Выехали на Невский. От Полицейского моста до Аничкина насажен бульвар из липок, по приказу императора Павла, в тридцать дней, среди лютой зимы, так что приходилось рубить ямы топорами и разводить в них костры, чтобы оттаять мерзлую землю. Теперь под ледоходным ветром эти чахлые липки, зябко дрожавшие голыми сучьями, похожи были на больных детей и, казалось, никогда не распустятся. Но уже весеннее гулянье началось на бульваре. Проходили военные в треуголках с петушьими перьями, чиновники во фризовых шинелях, купцы в длиннополых сибирках, и у Гостиного двора из карет ливрейные лакеи высаживали дам в русских меховых салопах и парижских ярких, как цветы, весенних шляпках. Проносились барские шестерки цугом с нескончаемым «и-и-и!» – сокращенным «пади!», которое тянули тончайшим дискантом мальчишки-форейторы. На почтовой тележке фельдъегерь скакал, сломя голову, и, дребезжа и подпрыгивая по булыжным арбузам, плелись извозчичьи дрожки-гитары, на которых сидели верхом, как на седлах, держа кучера за пояс, а на спине у него болталась жестяная бляха с номером. Перед взводом марширующих солдат играла военная музыка.
И в однообразии движущихся войск, в однообразии белых колонн на желтых фасадах казенных домов веял дух того, кто сказал: «Я люблю единообразие во всем». Казалось, весь этот город – большая казарма или плац-парад, где под бой барабана вытянулось все во фронт, затаило дыхание и замерло.
Бестужев что-то говорил Каховскому, но тот не слушал, глядел на толпу и думал: вот, никто в этой толпе не знает о нем; но близок час, когда все эти люди, вся Россия, весь мир узнает и содрогнется от ужаса, от величия того, что он совершит.
– Пришлю вам статейку, прочтите…
– Какую статейку?
– Да мою же: «Взгляд на русскую словесность в течение 1824 года»…
Бестужев говорил о своей статье, о своей лошади, о своей тетушке, о своей цыганке с таким веселым видом, как будто не могло быть сомнения, что это для всех занимательно.
– Впрочем, литература – только ничтожная страничка жизни моей… Я, как Шенье у гильотины, могу сказать, ударяя себя по лбу: «Тут что-то было!» Мое нервозное сложение – эолова арфа, на которой играет буря…

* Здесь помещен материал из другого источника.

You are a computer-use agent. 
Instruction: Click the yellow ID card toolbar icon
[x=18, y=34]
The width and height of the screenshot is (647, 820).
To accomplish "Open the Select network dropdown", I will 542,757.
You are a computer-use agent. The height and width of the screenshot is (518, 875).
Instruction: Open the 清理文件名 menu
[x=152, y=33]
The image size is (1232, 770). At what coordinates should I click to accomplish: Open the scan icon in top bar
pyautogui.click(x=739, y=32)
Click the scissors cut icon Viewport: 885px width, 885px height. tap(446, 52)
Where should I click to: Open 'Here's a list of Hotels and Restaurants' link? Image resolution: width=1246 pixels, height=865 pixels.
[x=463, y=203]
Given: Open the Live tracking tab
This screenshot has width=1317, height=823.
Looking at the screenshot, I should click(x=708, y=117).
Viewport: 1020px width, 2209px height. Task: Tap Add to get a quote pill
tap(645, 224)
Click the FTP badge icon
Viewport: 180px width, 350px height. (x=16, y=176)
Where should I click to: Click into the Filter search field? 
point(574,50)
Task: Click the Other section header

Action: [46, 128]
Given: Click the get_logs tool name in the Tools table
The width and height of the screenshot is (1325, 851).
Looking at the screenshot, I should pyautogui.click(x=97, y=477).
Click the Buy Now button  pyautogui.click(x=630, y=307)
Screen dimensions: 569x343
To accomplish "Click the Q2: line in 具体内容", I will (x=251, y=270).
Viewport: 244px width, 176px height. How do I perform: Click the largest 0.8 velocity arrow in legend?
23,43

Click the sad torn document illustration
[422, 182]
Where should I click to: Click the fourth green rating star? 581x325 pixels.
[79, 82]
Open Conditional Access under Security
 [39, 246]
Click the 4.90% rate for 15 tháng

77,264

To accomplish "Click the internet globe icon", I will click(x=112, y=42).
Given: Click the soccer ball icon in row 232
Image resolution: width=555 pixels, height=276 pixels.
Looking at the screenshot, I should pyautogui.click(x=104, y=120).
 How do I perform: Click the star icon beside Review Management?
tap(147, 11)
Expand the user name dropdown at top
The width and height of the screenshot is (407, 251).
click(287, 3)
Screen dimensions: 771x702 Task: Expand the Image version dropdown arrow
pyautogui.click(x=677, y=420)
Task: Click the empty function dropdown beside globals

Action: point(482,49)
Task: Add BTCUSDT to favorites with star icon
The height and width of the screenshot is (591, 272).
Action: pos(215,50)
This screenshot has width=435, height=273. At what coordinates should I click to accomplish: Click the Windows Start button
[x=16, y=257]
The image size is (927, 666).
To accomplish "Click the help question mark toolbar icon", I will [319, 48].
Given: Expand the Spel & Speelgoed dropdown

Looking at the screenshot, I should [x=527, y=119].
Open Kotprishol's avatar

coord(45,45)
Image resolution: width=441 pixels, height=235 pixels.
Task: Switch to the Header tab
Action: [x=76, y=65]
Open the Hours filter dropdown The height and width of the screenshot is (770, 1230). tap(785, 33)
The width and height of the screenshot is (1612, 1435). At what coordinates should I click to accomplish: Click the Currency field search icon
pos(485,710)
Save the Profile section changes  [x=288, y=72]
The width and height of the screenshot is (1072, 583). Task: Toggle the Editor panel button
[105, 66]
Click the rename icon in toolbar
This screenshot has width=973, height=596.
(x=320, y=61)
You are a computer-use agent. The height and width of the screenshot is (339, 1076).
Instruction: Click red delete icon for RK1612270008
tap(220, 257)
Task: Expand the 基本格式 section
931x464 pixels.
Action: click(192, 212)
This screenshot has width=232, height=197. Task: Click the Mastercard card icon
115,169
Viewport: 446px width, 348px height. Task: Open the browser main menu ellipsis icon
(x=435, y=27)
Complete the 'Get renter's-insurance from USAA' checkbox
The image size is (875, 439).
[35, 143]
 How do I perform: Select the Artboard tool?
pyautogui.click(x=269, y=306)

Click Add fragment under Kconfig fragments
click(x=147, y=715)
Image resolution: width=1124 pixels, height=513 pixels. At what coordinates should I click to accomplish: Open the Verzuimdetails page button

Это сказал он однажды о Байроне и потом стал повторять о себе.
Каховский посмотрел на него угрюмо:
– Вы, кажется, хотели говорить со мной о делах?
– Да, да, о делах, как же! Но не совсем удобно, знаете, на улице?.. Кучер может услышать. За нами очень следят. Я не уверен даже в собственных людях, – прибавил он по-французски. – А вот если бы вы позволили к вам на минутку?..
– Милости просим, – ответил Каховский сухо.
Заехав по дороге в Милютины ряды, Бестужев накупил закусок и шампанского. Каховский не спрашивал, зачем: всю дорогу молчал, насупившись.
Жил в Коломне, в доме Энгельгардта, в отдельном ветхом, покосившемся, деревянном флигеле.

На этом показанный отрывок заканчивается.